### Task prompt
Check each line of the entries. Copy the ones that contain the string "computer".

=== Begin Enclosure ===

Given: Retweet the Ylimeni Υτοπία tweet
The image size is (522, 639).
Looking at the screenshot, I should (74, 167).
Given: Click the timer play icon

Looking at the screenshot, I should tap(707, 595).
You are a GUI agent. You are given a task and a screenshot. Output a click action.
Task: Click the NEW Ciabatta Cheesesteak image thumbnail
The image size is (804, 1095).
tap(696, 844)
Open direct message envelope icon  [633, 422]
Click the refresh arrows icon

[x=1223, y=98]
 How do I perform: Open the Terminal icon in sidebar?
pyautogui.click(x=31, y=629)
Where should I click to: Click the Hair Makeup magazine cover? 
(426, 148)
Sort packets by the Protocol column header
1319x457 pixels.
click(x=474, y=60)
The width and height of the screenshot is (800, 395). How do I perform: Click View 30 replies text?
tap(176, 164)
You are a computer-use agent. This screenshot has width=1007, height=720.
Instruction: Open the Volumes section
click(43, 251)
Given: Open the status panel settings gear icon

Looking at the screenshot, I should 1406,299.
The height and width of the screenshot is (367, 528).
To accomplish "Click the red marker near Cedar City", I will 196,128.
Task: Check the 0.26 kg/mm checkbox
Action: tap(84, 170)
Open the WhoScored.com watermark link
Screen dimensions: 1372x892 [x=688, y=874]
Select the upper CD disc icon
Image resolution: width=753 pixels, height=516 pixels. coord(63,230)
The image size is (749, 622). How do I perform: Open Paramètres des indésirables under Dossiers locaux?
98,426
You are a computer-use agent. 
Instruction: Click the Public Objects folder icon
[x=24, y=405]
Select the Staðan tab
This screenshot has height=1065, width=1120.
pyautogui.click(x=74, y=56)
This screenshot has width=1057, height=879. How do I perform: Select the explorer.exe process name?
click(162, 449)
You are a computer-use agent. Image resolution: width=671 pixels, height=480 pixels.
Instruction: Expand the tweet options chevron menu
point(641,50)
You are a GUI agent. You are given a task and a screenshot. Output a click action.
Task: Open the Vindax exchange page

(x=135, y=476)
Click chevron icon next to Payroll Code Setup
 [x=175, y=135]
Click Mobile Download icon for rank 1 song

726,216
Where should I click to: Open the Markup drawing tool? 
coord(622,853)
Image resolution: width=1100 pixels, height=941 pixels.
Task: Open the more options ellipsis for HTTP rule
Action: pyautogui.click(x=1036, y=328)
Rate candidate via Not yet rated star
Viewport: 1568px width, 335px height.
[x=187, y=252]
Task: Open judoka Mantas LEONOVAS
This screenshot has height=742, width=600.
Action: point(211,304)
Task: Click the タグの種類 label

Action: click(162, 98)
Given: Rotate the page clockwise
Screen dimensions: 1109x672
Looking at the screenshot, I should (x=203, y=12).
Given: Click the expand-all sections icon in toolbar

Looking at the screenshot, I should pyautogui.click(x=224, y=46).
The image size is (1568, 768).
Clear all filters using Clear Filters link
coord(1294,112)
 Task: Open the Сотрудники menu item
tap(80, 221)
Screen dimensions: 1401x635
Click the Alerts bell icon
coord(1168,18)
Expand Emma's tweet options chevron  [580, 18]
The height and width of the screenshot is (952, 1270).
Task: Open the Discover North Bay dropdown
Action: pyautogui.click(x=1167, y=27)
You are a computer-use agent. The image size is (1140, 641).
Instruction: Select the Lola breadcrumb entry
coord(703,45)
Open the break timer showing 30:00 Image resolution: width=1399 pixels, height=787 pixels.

=== End Enclosure ===

### Task answer
You are a computer-use agent. This screenshot has width=1007, height=720.
You are a computer-use agent. 
You are a computer-use agent. Image resolution: width=671 pixels, height=480 pixels.
You are a computer-use agent. The image size is (1140, 641).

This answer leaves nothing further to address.